■ WORK ITEM:
Images are to be left out when the records below are printed word for word.

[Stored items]
※ ※ ※

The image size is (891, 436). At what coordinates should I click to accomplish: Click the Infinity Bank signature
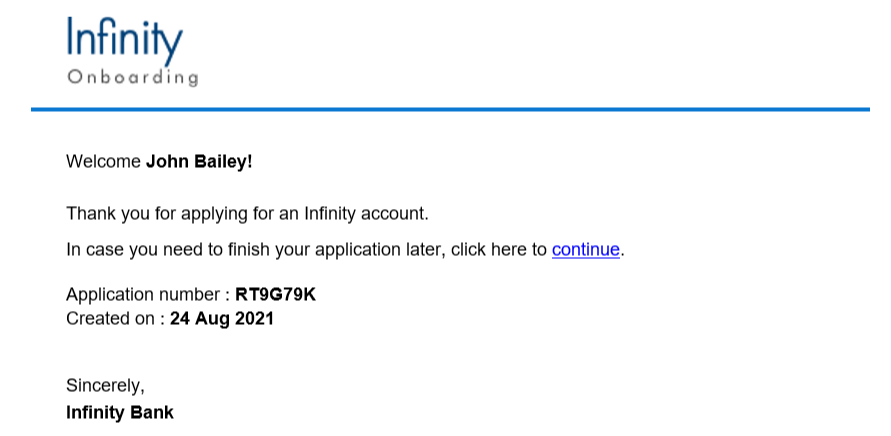(120, 412)
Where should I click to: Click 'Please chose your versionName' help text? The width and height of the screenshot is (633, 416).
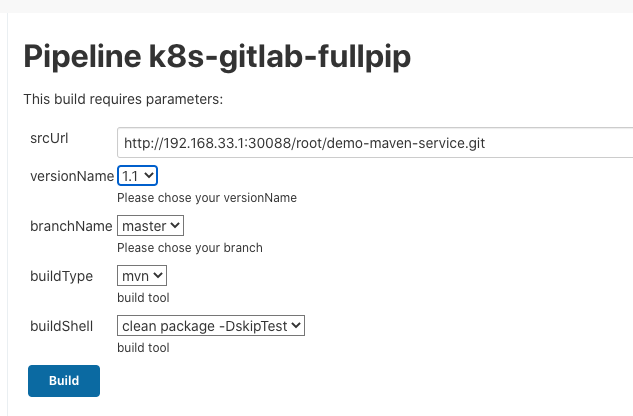click(x=207, y=198)
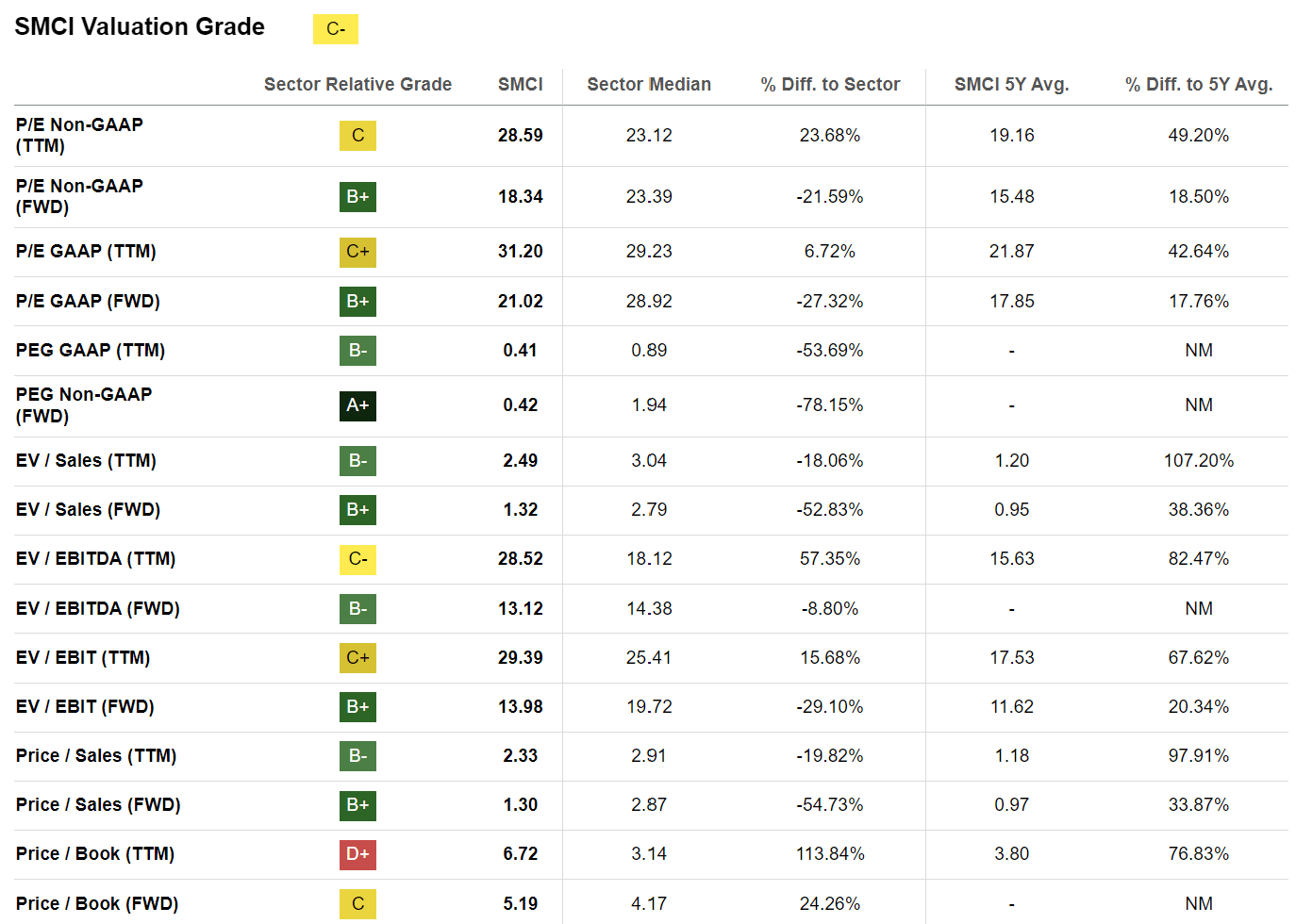Open the P/E Non-GAAP (FWD) metric row label
The width and height of the screenshot is (1296, 924).
coord(79,197)
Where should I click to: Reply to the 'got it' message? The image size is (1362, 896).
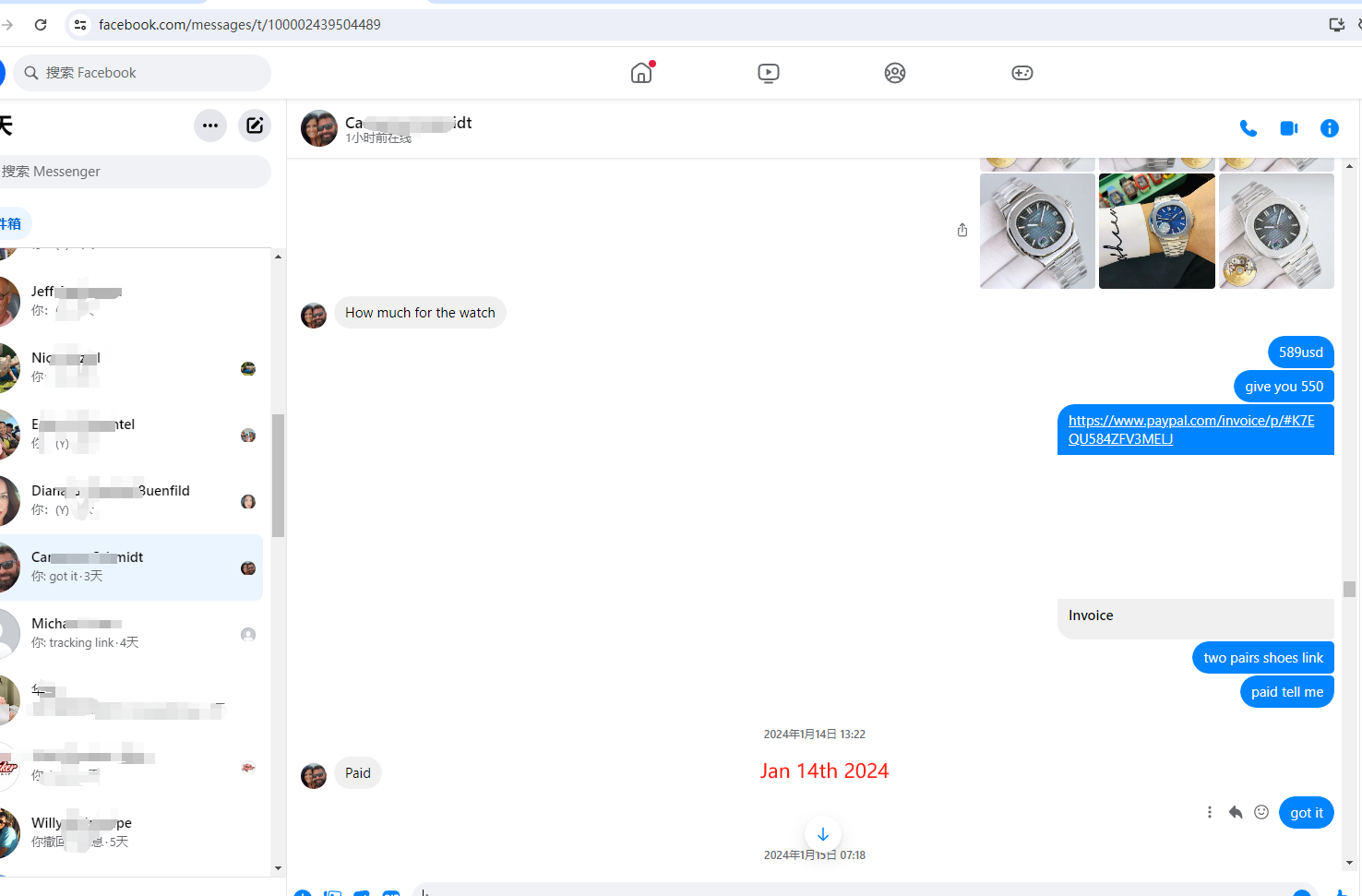click(x=1235, y=812)
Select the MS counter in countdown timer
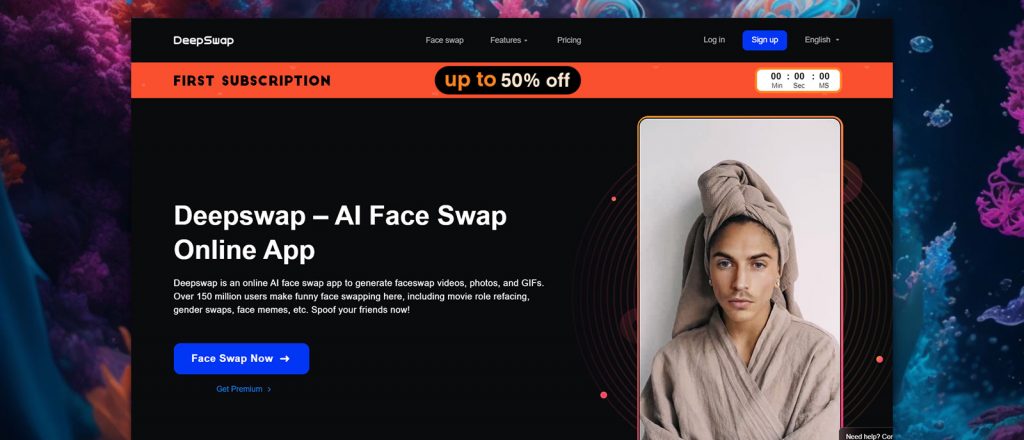1024x440 pixels. pos(824,80)
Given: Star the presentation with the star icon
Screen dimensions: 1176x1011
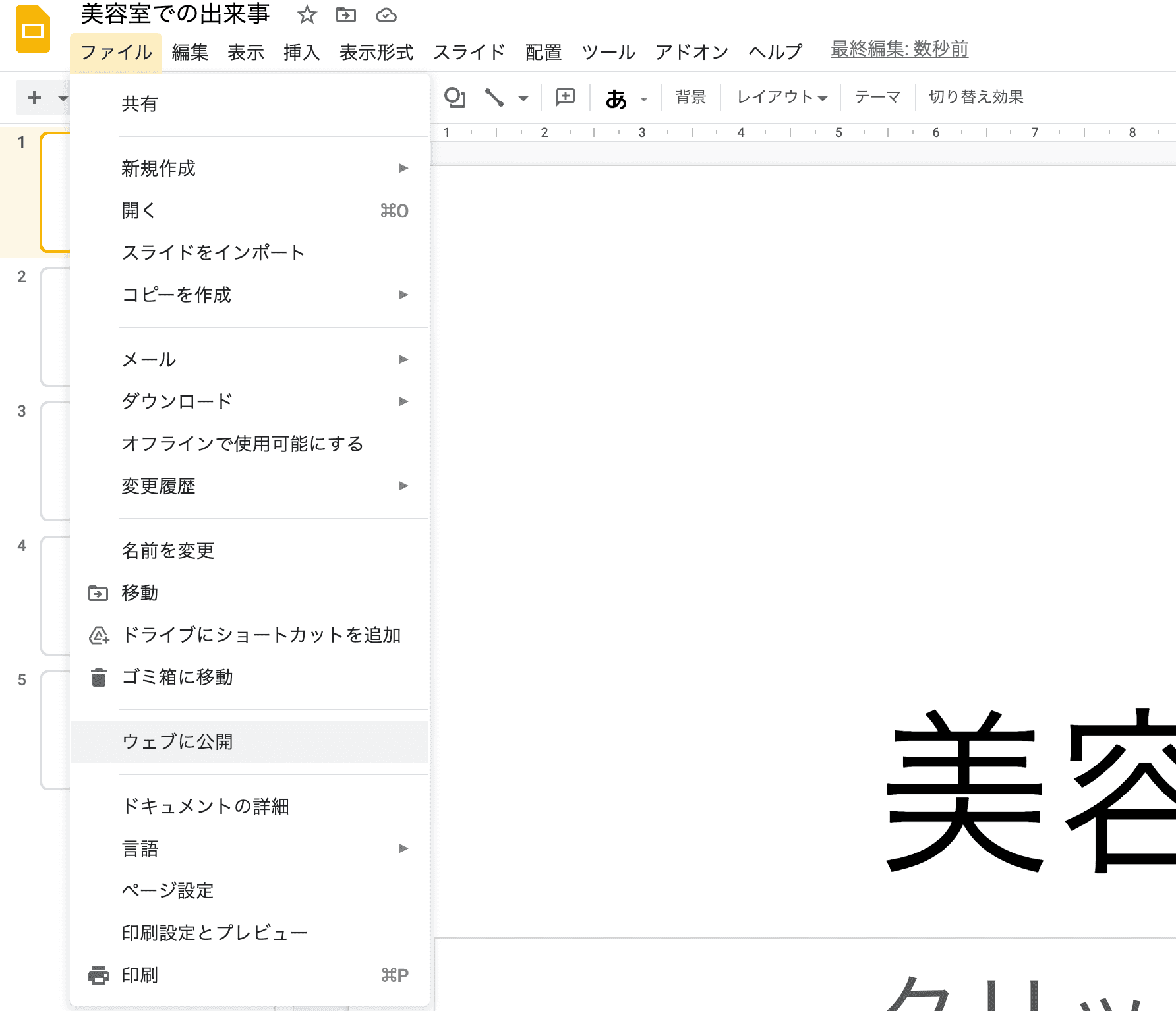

※ ※ ※

■ REPLY TO THE TASK:
The image size is (891, 436). At what coordinates should I click to accomplish: Click the Infinity Bank signature
(120, 412)
Where should I click to: Click 'Please chose your versionName' help text? The width and height of the screenshot is (633, 416).
click(x=207, y=198)
Open the P/E Non-GAAP (FWD) metric row label
The width and height of the screenshot is (1296, 924).
coord(79,197)
Where should I click to: Reply to the 'got it' message? The image size is (1362, 896).
click(x=1235, y=812)
Select the MS counter in countdown timer
1024x440 pixels. pos(824,80)
Given: Star the presentation with the star icon
Screen dimensions: 1176x1011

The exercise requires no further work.